Rasanya, tak ada satu pun makhluk manusia yang tidak sependapat bahwa tujuan hidup manusia di muka bumi ini adalah mencapai kebahagiaan (happiness, sa‘âdah). Meski kebahagiaan bisa dipahami dalam berbagai bentuknya—ada yang melihatnya sebagai bersifat psikologis, ada yang intelektual, dan ada yang spiritual—semua sepakat pada sifatnya. Kebahagiaan menjadikan manusia merasa bukan hanya bergairah, bersemangat, dan menikmati hidupnya, melainkan terutama menebarkan ketenteraman, kedamaian, kepenuhan makna, dan kepuasan yang tak menyisakan kekosongan. Sementara, penderitaan (misery, syaqawah) sama dengan kegelisahan, kekacauan, kehampaan makna, dan kekurangan yang menganga.

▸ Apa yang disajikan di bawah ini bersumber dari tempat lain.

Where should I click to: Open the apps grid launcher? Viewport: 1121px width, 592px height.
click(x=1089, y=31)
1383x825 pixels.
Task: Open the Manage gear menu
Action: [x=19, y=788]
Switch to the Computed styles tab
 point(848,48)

Dalam tradisi Islam, kebahagiaan diungkapkan dengan kata surûr, farah, dan—secara lebih mendasar—sa‘âdah, thyb, falâh. Perlu segera disusul, kebahagiaan tidak sama dengan kumpulan kenikmatan (pleasure). Mungkin saja hidup seseorang dipenuhi kenikmatan, tetapi dia tak bahagia. Kebahagiaan juga bukan berarti ketiadaan kesulitan atau penderitaan. Karena, boleh jadi penderitaan datang silih berganti, tetapi kesemuanya itu tak merusak keberadaan kebahagiaan. Inilah yang disebut sebagai underlying happiness (kebahagiaan yang senantiasa melambari) hidup kita.

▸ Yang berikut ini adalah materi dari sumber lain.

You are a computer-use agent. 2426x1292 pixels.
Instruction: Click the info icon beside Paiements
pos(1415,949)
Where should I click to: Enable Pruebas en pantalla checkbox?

Perlu dipahami juga, kebahagiaan tak sama dengan kenikmatan sesaat, tanpa jaminan bahwa kenikmatan itu tak akan segera berganti dengan perasaan hampa, tanpa kebebasan dari kegelisahan terhadap prospek kehampaan di masa setelah itu. Dengan demikian, kenikmatan itu tak pernah betul-betul tertanam di dasar hati kita, melambari segala pancaroba kejadian yang mungkin berlangsung di sekitar hidup kita, sehingga ia terasa sebagai sekadar sesuatu yang mengambang di kedangkalan permukaan hidup kita.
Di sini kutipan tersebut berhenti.